▶ **Your assignment**:
Please return each of the entries below exactly as they appear.

▶ **Exercise material**:
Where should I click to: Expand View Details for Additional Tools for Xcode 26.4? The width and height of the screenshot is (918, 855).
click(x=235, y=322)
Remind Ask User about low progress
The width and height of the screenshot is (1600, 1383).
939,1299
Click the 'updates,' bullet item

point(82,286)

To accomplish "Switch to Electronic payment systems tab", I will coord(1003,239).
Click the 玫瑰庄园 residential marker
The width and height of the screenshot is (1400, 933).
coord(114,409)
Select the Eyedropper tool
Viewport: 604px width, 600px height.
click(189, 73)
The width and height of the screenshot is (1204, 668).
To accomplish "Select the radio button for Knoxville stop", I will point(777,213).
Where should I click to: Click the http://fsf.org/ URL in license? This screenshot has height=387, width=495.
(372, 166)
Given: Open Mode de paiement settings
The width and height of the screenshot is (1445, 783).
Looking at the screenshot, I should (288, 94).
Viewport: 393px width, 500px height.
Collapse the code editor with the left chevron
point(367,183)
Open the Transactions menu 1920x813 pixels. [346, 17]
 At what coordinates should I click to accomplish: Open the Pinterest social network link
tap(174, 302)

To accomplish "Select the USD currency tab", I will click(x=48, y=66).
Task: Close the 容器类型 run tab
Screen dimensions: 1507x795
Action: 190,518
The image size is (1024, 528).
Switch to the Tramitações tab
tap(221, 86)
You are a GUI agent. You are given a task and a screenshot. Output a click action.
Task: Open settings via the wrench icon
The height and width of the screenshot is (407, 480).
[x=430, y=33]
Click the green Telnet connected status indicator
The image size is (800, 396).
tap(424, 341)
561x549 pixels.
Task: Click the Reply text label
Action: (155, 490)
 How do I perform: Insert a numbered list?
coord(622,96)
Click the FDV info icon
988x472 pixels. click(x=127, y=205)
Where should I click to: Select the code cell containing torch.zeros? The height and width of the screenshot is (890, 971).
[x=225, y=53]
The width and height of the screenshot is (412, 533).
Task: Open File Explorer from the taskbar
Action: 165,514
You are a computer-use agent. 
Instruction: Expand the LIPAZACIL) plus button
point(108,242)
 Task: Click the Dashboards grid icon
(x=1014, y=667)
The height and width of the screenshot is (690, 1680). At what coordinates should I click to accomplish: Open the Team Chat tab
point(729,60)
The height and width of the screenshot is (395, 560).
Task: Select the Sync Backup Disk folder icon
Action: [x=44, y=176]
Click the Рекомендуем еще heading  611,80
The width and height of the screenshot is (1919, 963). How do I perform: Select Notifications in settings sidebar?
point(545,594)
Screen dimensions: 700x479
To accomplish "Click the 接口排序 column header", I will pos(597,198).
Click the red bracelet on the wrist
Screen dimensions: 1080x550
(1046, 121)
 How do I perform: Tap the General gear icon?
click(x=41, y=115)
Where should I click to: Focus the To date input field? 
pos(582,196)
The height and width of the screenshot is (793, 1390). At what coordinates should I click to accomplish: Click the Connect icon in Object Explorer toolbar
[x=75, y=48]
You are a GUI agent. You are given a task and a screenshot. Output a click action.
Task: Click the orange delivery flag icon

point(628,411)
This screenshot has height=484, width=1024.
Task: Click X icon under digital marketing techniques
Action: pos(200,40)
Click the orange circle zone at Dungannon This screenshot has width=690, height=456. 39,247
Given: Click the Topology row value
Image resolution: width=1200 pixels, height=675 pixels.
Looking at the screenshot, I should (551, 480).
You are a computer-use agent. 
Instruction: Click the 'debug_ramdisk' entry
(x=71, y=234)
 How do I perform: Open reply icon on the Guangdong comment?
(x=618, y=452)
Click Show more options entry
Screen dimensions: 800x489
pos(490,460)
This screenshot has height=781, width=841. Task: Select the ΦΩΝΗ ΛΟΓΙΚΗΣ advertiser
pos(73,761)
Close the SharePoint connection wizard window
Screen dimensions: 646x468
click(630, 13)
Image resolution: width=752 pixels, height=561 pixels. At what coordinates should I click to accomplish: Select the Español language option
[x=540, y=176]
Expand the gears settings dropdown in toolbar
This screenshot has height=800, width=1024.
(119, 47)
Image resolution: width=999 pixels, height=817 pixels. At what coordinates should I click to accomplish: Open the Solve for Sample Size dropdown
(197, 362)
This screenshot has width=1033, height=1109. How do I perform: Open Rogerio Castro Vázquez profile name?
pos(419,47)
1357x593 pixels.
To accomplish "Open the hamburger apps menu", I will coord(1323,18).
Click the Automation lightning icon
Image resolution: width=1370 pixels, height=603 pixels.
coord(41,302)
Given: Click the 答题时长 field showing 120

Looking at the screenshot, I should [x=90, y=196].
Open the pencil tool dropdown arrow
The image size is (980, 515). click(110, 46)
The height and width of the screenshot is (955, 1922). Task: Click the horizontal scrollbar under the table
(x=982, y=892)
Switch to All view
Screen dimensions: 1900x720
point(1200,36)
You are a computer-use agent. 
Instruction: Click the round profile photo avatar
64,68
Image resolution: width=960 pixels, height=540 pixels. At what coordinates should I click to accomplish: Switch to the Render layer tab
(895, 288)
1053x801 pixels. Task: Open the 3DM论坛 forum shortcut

▶ **Result of this task**:
Where should I click to: Expand View Details for Additional Tools for Xcode 26.4? The width and height of the screenshot is (918, 855).
click(x=235, y=322)
Remind Ask User about low progress
The width and height of the screenshot is (1600, 1383).
939,1299
Click the 'updates,' bullet item

point(82,286)

To accomplish "Switch to Electronic payment systems tab", I will coord(1003,239).
Click the 玫瑰庄园 residential marker
The width and height of the screenshot is (1400, 933).
coord(114,409)
Select the Eyedropper tool
Viewport: 604px width, 600px height.
click(189, 73)
The width and height of the screenshot is (1204, 668).
To accomplish "Select the radio button for Knoxville stop", I will point(777,213).
Where should I click to: Click the http://fsf.org/ URL in license? This screenshot has height=387, width=495.
(372, 166)
Given: Open Mode de paiement settings
The width and height of the screenshot is (1445, 783).
Looking at the screenshot, I should (288, 94).
Viewport: 393px width, 500px height.
Collapse the code editor with the left chevron
point(367,183)
Open the Transactions menu 1920x813 pixels. [346, 17]
 At what coordinates should I click to accomplish: Open the Pinterest social network link
tap(174, 302)

To accomplish "Select the USD currency tab", I will click(x=48, y=66).
Task: Close the 容器类型 run tab
Screen dimensions: 1507x795
Action: 190,518
The image size is (1024, 528).
Switch to the Tramitações tab
tap(221, 86)
You are a GUI agent. You are given a task and a screenshot. Output a click action.
Task: Open settings via the wrench icon
The height and width of the screenshot is (407, 480).
[x=430, y=33]
Click the green Telnet connected status indicator
The image size is (800, 396).
tap(424, 341)
561x549 pixels.
Task: Click the Reply text label
Action: (155, 490)
 How do I perform: Insert a numbered list?
coord(622,96)
Click the FDV info icon
988x472 pixels. click(x=127, y=205)
Where should I click to: Select the code cell containing torch.zeros? The height and width of the screenshot is (890, 971).
[x=225, y=53]
The width and height of the screenshot is (412, 533).
Task: Open File Explorer from the taskbar
Action: 165,514
You are a computer-use agent. 
Instruction: Expand the LIPAZACIL) plus button
point(108,242)
 Task: Click the Dashboards grid icon
(x=1014, y=667)
The height and width of the screenshot is (690, 1680). At what coordinates should I click to accomplish: Open the Team Chat tab
point(729,60)
The height and width of the screenshot is (395, 560).
Task: Select the Sync Backup Disk folder icon
Action: [x=44, y=176]
Click the Рекомендуем еще heading  611,80
The width and height of the screenshot is (1919, 963). How do I perform: Select Notifications in settings sidebar?
point(545,594)
Screen dimensions: 700x479
To accomplish "Click the 接口排序 column header", I will pos(597,198).
Click the red bracelet on the wrist
Screen dimensions: 1080x550
(1046, 121)
 How do I perform: Tap the General gear icon?
click(x=41, y=115)
Where should I click to: Focus the To date input field? 
pos(582,196)
The height and width of the screenshot is (793, 1390). At what coordinates should I click to accomplish: Click the Connect icon in Object Explorer toolbar
[x=75, y=48]
You are a GUI agent. You are given a task and a screenshot. Output a click action.
Task: Click the orange delivery flag icon

point(628,411)
This screenshot has height=484, width=1024.
Task: Click X icon under digital marketing techniques
Action: pos(200,40)
Click the orange circle zone at Dungannon This screenshot has width=690, height=456. 39,247
Given: Click the Topology row value
Image resolution: width=1200 pixels, height=675 pixels.
Looking at the screenshot, I should (551, 480).
You are a computer-use agent. 
Instruction: Click the 'debug_ramdisk' entry
(x=71, y=234)
 How do I perform: Open reply icon on the Guangdong comment?
(x=618, y=452)
Click Show more options entry
Screen dimensions: 800x489
pos(490,460)
This screenshot has height=781, width=841. Task: Select the ΦΩΝΗ ΛΟΓΙΚΗΣ advertiser
pos(73,761)
Close the SharePoint connection wizard window
Screen dimensions: 646x468
click(630, 13)
Image resolution: width=752 pixels, height=561 pixels. At what coordinates should I click to accomplish: Select the Español language option
[x=540, y=176]
Expand the gears settings dropdown in toolbar
This screenshot has height=800, width=1024.
(119, 47)
Image resolution: width=999 pixels, height=817 pixels. At what coordinates should I click to accomplish: Open the Solve for Sample Size dropdown
(197, 362)
This screenshot has width=1033, height=1109. How do I perform: Open Rogerio Castro Vázquez profile name?
pos(419,47)
1357x593 pixels.
To accomplish "Open the hamburger apps menu", I will coord(1323,18).
Click the Automation lightning icon
Image resolution: width=1370 pixels, height=603 pixels.
coord(41,302)
Given: Click the 答题时长 field showing 120

Looking at the screenshot, I should [x=90, y=196].
Open the pencil tool dropdown arrow
The image size is (980, 515). click(110, 46)
The height and width of the screenshot is (955, 1922). Task: Click the horizontal scrollbar under the table
(x=982, y=892)
Switch to All view
Screen dimensions: 1900x720
point(1200,36)
You are a computer-use agent. 
Instruction: Click the round profile photo avatar
64,68
Image resolution: width=960 pixels, height=540 pixels. At what coordinates should I click to accomplish: Switch to the Render layer tab
(895, 288)
1053x801 pixels. Task: Open the 3DM论坛 forum shortcut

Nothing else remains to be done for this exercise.